• Text passage:
Dadirri (deep listening) is “the strategy of ‘deep listening’ when working alongside Aboriginal peoples
and their communities requires a protocol for listening to what you are
being told by Elders and/or Aboriginal peoples with whom you are working.
MiriamRose Ungunmerr-Baumann (n.d.) describes ‘deep listening’ in her
language as ‘dadirri’ (Southern Queensland) and believes that ‘dadirri’ is in
everyone — it is not just an Aboriginal thing. It is a consciousness that
everybody has, and it is a central element not only for building trust with
Aboriginal people and their communities but also for “fostering a personal
connection” to the space or Country you are on. It is important to note
whether one is Indigenous or non-Indigenous, it is a deeply respectful
protocol to ‘sit and listen’. When you sit and listen, you begin to get a sense
of awareness of connecting to the Country on which you sit and also to the
people you have come to yarn with.”
(Source: 3 Cuppa Tea Rule)
“Yarning as an informal but focused conversation, a pathway of twoway learning. It is an informal and relaxed discussion, a journey that
both parties share. Yarning is not a linear process, rather, it is circular,
which allows the conversation to weave in a culturally safe and
appropriate way to strengthen the relationships between the parties.

• Supplied information:
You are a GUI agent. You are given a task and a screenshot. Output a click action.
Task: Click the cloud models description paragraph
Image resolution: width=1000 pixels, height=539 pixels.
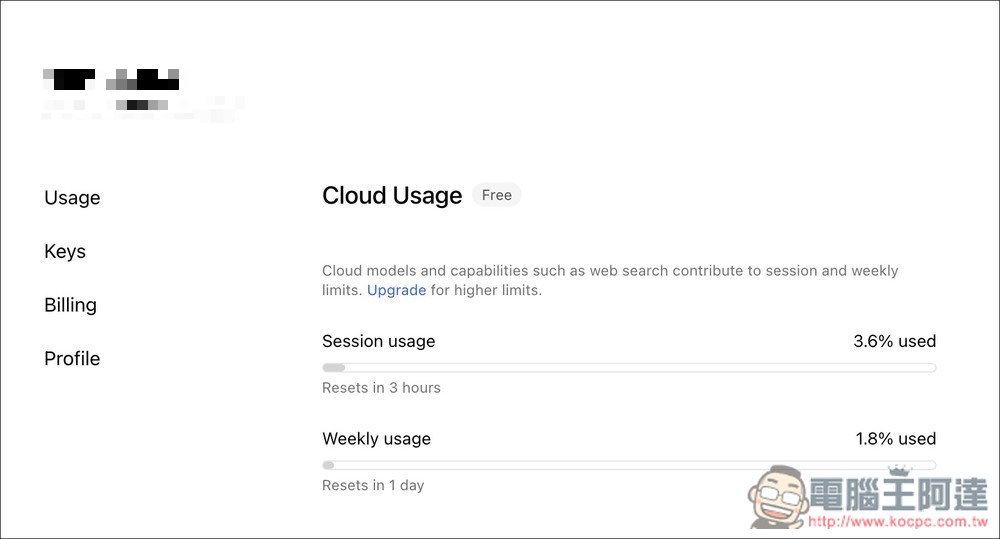[x=610, y=281]
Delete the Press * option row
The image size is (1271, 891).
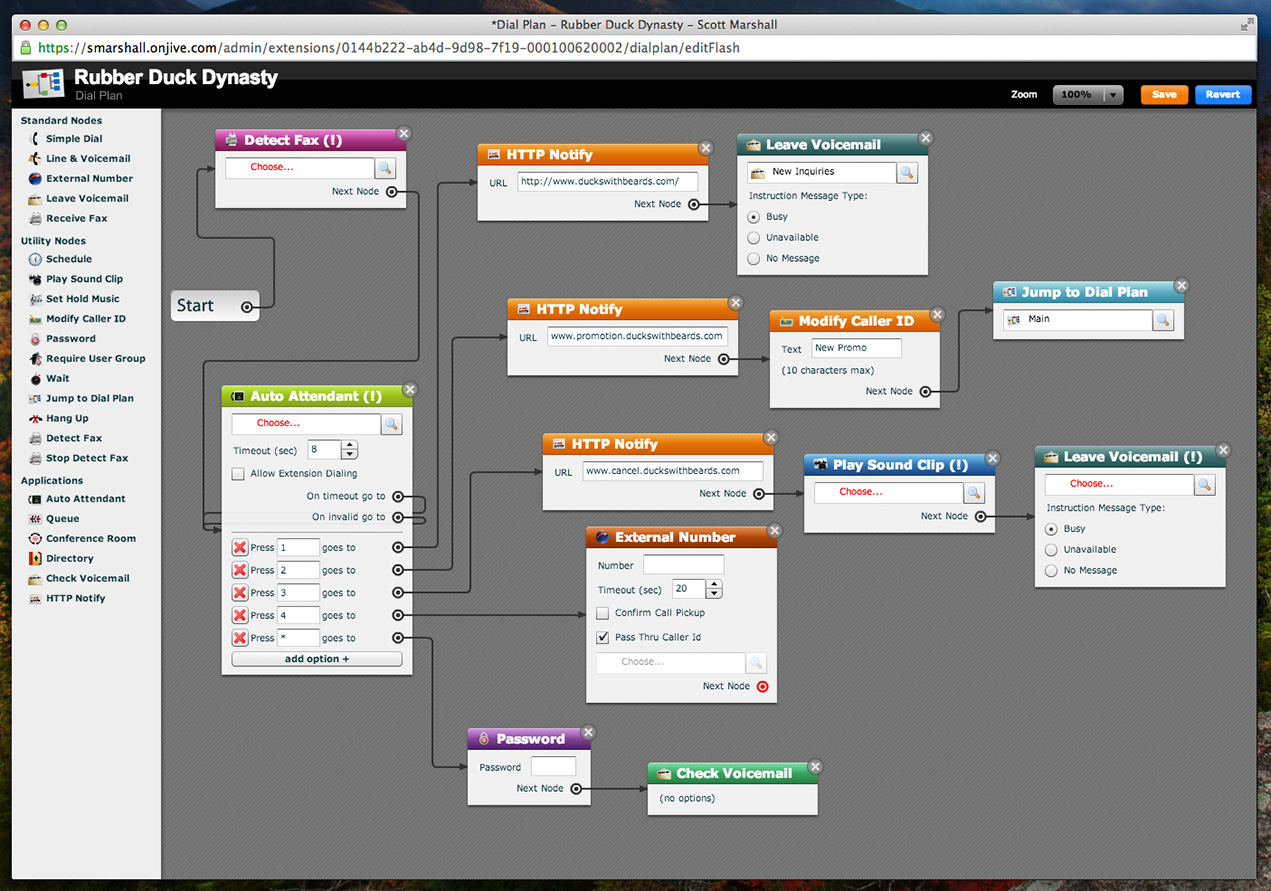240,638
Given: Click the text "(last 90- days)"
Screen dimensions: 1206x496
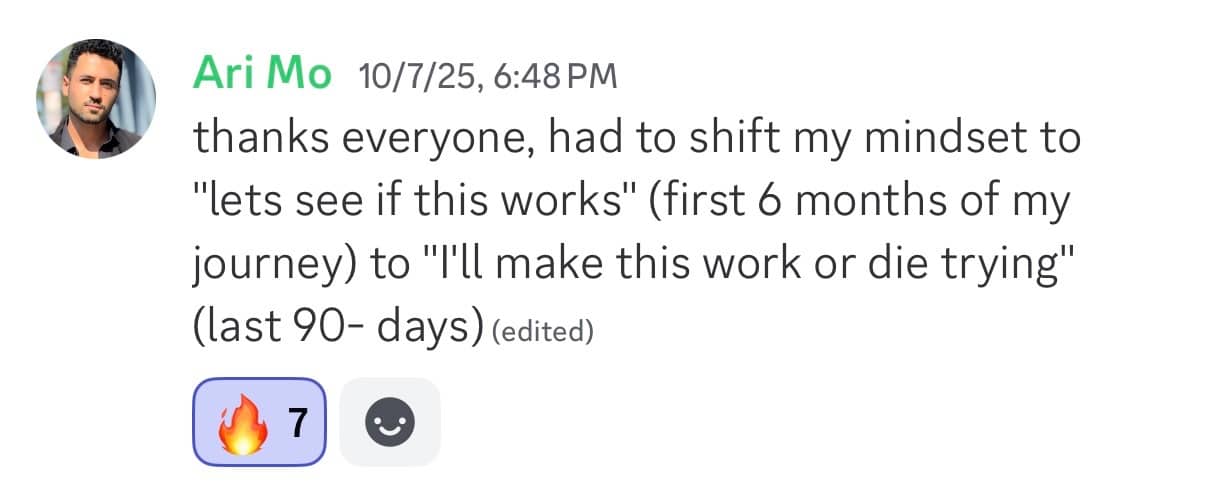Looking at the screenshot, I should pos(337,328).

• Work item: In the passage on deep listening, what shape does yarning take instead of a linear process? The entries have no connection to the passage on deep listening.

• Answer for the task: Yarning is circular.